## [THE TASK]
Identify each line below containing the string "column" and copy it.

Collected data entries:
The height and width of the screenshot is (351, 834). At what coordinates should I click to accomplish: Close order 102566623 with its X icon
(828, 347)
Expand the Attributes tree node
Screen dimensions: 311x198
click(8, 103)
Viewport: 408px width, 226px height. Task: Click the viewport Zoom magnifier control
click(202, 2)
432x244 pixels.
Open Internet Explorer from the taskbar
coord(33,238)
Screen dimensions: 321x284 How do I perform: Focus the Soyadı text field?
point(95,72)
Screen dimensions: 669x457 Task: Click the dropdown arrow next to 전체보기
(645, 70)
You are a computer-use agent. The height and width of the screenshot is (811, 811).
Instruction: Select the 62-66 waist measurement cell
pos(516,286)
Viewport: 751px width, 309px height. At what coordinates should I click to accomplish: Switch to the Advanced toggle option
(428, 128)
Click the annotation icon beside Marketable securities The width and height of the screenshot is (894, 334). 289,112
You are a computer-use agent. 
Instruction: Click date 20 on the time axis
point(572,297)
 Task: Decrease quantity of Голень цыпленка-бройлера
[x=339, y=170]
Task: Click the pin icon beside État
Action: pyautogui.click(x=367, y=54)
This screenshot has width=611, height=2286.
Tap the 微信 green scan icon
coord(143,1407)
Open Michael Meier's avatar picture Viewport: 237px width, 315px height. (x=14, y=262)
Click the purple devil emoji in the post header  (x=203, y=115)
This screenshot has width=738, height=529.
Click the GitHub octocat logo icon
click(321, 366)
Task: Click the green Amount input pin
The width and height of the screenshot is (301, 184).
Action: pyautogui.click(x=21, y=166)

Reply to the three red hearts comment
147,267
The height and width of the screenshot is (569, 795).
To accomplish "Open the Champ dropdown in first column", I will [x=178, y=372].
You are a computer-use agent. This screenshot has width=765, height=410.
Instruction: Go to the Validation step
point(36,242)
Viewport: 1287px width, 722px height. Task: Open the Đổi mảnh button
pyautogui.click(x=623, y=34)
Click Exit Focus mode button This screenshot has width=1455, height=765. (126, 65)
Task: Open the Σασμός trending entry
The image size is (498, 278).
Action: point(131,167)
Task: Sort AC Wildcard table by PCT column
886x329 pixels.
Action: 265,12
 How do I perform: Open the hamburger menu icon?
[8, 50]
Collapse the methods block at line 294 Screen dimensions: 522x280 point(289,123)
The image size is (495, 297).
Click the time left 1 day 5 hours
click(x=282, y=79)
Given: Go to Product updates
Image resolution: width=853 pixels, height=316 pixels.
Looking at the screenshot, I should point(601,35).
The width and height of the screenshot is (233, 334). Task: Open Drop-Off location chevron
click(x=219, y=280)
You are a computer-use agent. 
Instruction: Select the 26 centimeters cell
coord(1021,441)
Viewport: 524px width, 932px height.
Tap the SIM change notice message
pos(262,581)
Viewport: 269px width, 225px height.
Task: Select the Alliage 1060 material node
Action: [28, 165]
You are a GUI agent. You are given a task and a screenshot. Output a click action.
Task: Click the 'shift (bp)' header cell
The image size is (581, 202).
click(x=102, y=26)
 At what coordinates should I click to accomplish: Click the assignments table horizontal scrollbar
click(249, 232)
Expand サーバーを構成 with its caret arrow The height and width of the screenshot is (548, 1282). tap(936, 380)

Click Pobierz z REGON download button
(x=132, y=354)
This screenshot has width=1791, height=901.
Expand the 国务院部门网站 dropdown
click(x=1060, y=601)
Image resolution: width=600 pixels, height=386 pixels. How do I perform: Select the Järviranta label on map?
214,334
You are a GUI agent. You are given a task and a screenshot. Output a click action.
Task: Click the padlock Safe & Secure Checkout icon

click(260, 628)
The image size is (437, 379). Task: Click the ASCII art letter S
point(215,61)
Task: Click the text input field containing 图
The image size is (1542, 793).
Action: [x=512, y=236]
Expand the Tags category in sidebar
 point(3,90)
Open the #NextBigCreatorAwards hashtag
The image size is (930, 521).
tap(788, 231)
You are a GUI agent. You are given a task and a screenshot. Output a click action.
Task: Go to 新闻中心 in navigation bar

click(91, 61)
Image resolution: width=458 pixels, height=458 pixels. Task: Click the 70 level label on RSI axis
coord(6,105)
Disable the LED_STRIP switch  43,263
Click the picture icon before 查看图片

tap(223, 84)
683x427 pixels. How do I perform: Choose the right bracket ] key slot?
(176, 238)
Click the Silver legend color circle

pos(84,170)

## [ANSWER TO THIS PROBLEM]
To accomplish "Open the Champ dropdown in first column", I will [x=178, y=372].
Task: Sort AC Wildcard table by PCT column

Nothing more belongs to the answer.